List of tasks:
**1)** In the post about charging batteries, where did the writer's father and his friend work after war production began in early 1942?
**2)** Summarize the post about charging batteries in two sentences.
**3)** Proceed with the post about charging batteries, starting after its last sentence.

Excerpt provided:
■ ■ ■ ■ ■ ■ ■
[AT] Charging batteries

Indiana Robinson robinson46176 at gmail.com
Mon Mar 11 20:34:55 PDT 2019


As someone who grew up during the late 1940''s and early 1950's and as  kid
I was watching life very closely and asking a million questions. My father
had many failings and we didn't always get along well but I have to  give
him credit for teaching me many skills and always being ready to answer
questions and trying to teach me anything he was able to.
The 1946 Allis Chalmers C that I own that was bought new by an extremely
close family friend of three generations has almost since new been poor at
keeping the battery charged. It was almost allways used for a lot of short
running jobs with a lot of starts but short run times. When charging it
usually only threw a couple of amps and at times it just wasn't in the mood
to charge at all. His son had a "lot" of electrical training while in the
army during WW-II and he cursed it constantly.
Now this part may be new for a lot of the younger folks but in about the
first half of the last century reasonably priced home battery chargers were
mostly just not there. For many years it was very common for folks to
remove the battery from their car or tractor and take it to a service
station and pay to have it charged. I can well recall going into service
stations in the early 1950's and seeing shelves sitting full of batteries
being charged.
My father had a very good friend in the late 1930's who had a service
station in a small community about 8 miles from here. When war was declared
after Pearl Harbor in December 1941 and the country went into war
production in early 1942 his friend shut down the service station and both
of them started working 12 hour shifts 7 days a week at Allison's in Indy.
■ ■ ■ ■ ■ ■ ■
Supplied information:
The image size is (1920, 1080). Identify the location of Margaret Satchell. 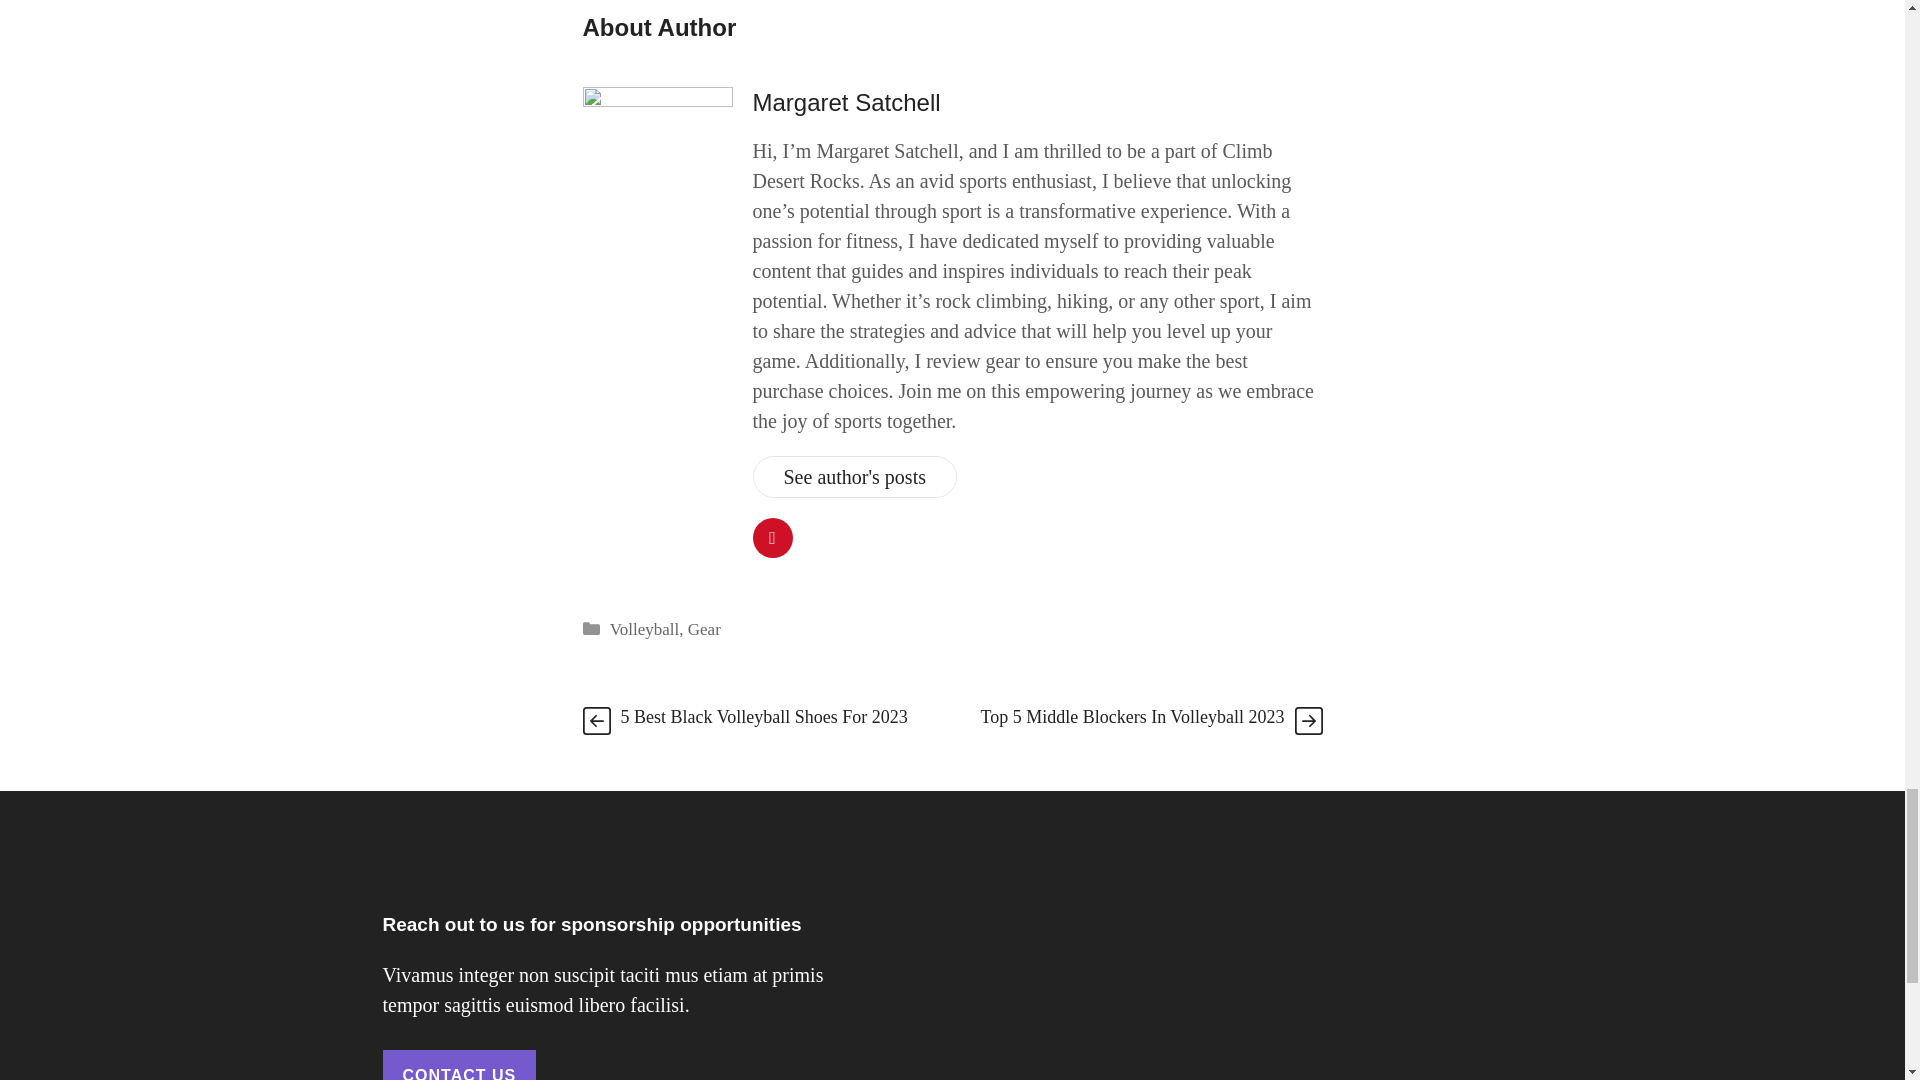
(846, 102).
■ ■ ■ ■ ■ ■ ■
Task responses:
**1)** They worked 12-hour shifts, 7 days a week, at Allison's in Indy.

**2)** The writer credits a father who was always ready to answer questions with teaching many skills, and describes the writer's own 1946 Allis Chalmers C, bought new by a close family friend, which has almost always been poor at keeping its battery charged. The writer also explains that in the first half of the last century people commonly paid service stations to charge their batteries, and recalls that a friend of the writer's father closed his service station in 1942 so both men could work long shifts at Allison's in Indy.

**3)**
I don't know what his friend did but my father was testing aircraft
engines. Since he was making very good money he bought a lot of the tools
and equipment out of the service station from his friend. One of those
items was a large battery charger capable of charging 12 batteries at a
time.
On another tractor note, that was the same time that he bought his new 1941
9N and a batch of farm equipment.
Back to the Allis C, the family friend kept the C in a tiny shed and his
son ran an electric line out to it. Then he built a 6 volt charger from a
junk yard auto generator, a matching voltage regulator and a smallish
electric motor to drive the generator. I recall being really impressed as a
kid the first time I saw it running. Then again in those days I was
impressed by about anything with moving parts that made noise.  :-)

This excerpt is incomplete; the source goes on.